:: Data for review ::
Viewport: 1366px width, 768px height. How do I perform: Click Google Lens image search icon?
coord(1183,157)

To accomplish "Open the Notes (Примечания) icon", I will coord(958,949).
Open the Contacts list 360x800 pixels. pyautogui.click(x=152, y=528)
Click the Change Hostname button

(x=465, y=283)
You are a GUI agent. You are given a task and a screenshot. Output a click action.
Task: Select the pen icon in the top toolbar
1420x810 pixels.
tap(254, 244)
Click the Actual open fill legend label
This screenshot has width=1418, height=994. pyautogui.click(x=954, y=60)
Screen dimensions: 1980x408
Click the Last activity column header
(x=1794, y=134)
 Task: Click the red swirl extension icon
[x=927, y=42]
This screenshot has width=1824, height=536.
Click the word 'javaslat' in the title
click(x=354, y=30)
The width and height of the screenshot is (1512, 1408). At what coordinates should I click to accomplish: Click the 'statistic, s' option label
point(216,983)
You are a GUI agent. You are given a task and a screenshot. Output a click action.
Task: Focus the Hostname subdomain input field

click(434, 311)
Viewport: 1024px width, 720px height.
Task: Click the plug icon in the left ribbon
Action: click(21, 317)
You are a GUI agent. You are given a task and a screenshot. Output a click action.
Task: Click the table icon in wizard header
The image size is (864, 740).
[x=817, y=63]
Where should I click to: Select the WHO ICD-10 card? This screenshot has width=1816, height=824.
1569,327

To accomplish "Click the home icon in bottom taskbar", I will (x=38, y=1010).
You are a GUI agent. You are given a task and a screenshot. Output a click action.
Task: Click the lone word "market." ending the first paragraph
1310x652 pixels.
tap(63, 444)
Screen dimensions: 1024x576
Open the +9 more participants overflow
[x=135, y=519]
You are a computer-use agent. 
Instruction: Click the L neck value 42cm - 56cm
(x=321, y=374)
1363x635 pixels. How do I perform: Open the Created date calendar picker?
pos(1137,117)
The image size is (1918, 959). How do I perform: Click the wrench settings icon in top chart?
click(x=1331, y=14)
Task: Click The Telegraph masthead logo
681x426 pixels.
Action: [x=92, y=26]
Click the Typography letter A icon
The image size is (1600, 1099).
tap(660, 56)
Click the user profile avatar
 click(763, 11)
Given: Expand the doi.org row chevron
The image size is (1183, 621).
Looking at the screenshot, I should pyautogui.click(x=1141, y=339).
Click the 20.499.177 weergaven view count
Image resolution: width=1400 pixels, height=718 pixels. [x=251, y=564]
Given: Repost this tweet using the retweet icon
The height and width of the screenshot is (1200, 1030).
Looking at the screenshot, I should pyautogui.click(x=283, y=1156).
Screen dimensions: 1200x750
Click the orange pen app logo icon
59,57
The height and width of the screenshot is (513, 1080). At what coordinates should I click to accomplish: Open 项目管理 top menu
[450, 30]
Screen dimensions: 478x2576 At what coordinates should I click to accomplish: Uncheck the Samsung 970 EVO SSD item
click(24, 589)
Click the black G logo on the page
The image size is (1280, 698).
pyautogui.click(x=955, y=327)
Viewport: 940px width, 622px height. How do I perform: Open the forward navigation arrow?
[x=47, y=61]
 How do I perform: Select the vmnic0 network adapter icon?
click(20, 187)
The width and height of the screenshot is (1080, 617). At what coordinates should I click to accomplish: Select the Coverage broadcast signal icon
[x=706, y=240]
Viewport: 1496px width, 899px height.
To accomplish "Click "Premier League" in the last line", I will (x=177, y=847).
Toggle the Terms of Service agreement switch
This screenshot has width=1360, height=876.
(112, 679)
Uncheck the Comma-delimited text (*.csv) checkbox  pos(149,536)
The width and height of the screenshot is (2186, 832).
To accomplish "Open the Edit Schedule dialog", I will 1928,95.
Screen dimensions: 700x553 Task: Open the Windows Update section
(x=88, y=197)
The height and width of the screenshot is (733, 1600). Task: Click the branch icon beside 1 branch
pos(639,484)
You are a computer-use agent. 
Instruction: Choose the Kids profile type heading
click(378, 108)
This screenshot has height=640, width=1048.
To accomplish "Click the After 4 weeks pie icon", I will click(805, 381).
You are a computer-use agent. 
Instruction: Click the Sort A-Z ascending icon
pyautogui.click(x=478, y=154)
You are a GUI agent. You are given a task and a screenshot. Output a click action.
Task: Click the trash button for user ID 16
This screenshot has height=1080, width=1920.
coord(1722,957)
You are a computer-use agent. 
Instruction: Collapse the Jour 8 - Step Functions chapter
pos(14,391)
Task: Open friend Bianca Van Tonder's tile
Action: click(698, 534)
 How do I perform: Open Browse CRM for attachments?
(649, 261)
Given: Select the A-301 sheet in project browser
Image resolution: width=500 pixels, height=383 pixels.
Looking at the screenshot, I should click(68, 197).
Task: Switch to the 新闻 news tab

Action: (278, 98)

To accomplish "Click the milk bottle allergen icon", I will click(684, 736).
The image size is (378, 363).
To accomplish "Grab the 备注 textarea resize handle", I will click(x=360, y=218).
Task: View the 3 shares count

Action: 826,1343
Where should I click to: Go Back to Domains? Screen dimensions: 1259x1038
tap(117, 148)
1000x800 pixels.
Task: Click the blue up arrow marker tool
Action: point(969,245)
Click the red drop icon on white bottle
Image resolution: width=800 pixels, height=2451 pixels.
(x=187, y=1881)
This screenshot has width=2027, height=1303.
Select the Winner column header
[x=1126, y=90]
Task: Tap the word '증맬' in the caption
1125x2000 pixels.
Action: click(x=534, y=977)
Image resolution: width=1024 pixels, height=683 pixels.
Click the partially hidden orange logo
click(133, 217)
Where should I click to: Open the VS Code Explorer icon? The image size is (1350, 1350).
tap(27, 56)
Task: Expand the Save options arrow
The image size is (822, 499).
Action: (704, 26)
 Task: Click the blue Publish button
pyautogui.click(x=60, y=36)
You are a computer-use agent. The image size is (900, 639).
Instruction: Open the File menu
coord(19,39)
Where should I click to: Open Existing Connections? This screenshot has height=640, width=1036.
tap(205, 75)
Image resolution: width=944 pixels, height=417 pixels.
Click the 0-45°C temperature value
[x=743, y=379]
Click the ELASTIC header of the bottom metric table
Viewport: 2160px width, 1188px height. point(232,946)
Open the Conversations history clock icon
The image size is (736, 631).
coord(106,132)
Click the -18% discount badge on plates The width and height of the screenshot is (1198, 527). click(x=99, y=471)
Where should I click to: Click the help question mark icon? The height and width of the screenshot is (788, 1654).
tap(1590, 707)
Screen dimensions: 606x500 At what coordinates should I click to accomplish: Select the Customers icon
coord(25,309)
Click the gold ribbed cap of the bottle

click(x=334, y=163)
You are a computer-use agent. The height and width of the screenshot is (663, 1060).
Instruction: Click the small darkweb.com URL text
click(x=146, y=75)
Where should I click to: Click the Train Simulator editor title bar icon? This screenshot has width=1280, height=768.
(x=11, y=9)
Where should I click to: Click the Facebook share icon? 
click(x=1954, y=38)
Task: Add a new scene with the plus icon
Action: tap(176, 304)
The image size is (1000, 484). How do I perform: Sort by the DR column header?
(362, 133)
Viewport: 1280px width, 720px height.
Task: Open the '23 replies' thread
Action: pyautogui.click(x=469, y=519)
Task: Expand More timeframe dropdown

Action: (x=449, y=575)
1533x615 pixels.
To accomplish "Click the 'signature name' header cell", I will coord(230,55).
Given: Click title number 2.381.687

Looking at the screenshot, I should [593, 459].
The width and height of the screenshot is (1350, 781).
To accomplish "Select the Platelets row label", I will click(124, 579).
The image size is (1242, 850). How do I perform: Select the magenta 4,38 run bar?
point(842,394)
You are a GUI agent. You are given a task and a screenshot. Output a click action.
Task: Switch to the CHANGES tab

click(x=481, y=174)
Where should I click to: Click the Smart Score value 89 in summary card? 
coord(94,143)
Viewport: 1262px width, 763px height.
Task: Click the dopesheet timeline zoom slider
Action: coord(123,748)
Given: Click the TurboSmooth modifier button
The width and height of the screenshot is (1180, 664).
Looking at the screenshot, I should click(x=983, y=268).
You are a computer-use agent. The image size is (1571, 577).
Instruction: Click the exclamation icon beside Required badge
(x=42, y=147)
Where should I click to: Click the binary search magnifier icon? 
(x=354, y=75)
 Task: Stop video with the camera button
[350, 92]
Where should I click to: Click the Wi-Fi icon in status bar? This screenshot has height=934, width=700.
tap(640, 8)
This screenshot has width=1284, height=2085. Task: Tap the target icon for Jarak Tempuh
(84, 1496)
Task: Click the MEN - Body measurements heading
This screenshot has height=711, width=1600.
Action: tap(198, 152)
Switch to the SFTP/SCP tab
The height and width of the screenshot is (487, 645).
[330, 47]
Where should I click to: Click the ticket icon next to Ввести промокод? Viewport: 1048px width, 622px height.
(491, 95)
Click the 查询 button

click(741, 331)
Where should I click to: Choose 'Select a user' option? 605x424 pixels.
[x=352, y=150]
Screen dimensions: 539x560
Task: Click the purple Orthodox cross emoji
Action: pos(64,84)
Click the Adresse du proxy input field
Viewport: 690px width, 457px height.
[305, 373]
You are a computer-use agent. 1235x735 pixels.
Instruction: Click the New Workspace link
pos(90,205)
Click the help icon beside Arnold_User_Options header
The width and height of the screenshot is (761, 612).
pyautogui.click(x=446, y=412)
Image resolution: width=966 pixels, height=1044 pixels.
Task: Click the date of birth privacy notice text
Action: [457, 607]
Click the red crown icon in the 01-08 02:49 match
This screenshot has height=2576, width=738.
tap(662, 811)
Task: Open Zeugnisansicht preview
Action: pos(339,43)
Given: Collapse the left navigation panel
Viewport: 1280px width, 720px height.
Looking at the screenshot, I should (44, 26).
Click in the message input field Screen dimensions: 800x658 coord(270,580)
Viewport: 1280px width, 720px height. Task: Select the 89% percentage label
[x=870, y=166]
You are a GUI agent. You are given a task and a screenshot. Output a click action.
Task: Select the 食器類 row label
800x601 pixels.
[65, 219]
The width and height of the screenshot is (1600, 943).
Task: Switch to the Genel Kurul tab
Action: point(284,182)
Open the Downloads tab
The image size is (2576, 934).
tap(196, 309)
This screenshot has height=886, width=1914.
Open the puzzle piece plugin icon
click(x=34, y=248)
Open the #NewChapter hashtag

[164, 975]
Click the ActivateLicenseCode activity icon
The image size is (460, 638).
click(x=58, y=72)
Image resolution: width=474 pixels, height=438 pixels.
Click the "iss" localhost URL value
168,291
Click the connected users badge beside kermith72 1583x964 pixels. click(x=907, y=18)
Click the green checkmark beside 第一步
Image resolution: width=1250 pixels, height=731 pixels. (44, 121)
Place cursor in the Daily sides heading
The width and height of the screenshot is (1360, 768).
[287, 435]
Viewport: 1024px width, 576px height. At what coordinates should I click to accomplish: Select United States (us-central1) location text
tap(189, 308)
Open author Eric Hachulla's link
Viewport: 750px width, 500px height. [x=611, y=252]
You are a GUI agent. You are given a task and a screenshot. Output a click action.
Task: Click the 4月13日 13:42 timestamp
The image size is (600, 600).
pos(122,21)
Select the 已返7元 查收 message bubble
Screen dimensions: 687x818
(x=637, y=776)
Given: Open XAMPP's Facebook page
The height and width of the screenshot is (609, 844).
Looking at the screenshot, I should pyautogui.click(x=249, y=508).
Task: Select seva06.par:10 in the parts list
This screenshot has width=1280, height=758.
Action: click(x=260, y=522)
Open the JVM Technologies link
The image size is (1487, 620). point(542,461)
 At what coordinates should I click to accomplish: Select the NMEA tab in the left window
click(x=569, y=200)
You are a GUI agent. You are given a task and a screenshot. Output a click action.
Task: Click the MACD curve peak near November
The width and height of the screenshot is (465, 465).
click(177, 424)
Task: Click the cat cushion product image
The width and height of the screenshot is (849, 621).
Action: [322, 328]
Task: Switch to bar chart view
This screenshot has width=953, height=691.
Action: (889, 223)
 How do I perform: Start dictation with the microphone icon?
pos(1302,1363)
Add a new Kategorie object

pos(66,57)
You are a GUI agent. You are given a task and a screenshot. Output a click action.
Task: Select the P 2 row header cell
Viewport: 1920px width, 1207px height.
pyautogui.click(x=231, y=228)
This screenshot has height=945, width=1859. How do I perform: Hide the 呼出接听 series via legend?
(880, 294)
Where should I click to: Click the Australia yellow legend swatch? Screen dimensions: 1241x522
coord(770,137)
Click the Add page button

:: Required work ::
Your reply should be only the number of lines in the preceding data that include the word "message".

:: Task result ::
2